Pins & Needles, Tingling sensation

Pins and needles can be customized as either small, white noise-like dots that move sporadically, or they can be increased to larger circles and a more tingling-like sensation. Much like shooting pain, the general area of this is identified by drawing on the area of the body, and subsequently, this is shown with the appropriate animation.

Shooting Pain

Using the slider to find the correct layer and placement of the pain is a universal functionality that works for all pain descriptors. The customization of shooting pain allows the user to use the slider to decide the soreness level, meaning the width of the red affected area. For placement, a line is drawn by the patient, which is then animated as a moving, shooting white arrow down the drawn path.

Stabbing pain

Less frequent stabs of pain are categorized as sharp pain whilst multiple ones are called stabbing pain. This is an important differentiation and using the slider the patient can customize the animation to show multiple white lines hit the body. Once placed, the impact area in red can be moulded accordingly.

Pulsing/throbbing pain

Pulsing pain is depicted as circles that pulse outwards in a growing and disappearing motion.

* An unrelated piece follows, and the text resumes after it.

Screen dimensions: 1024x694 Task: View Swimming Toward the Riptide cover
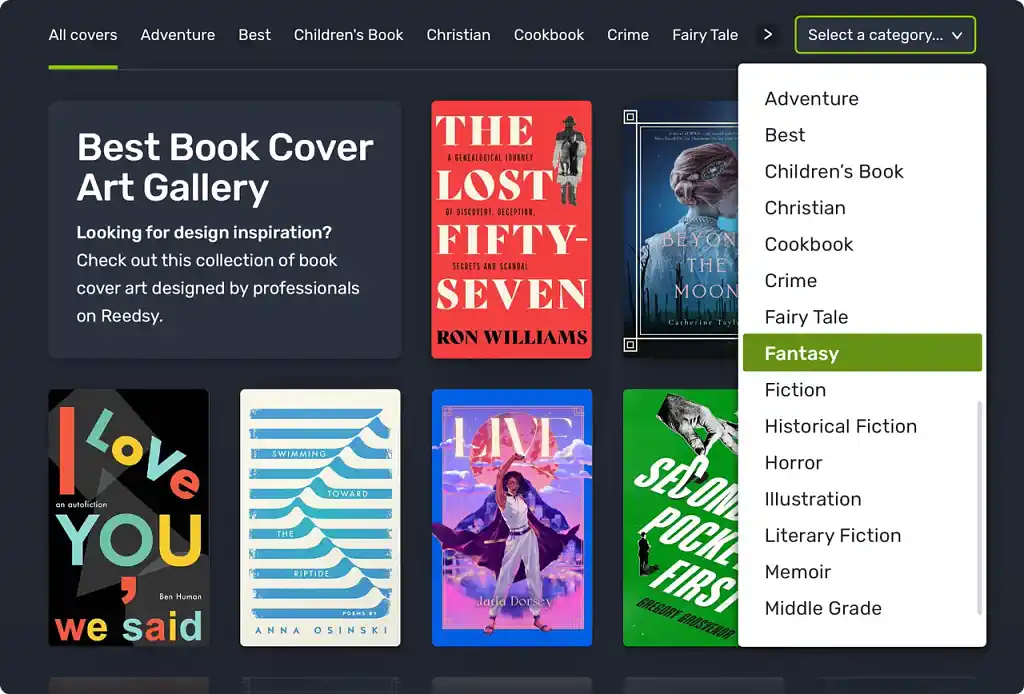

The changeable parameter is that the patient can use the slider to increase the frequency of the throbbing pain.

Burning sensation

A burning sensation is a much more area-focused type of pain and can be drawn on the body much like one would use generalizing hand movements to show the affected area. Once this placement is drawn by the patient, Painmap renders the animation as a slightly radiating glow on the place where the patient has placed it.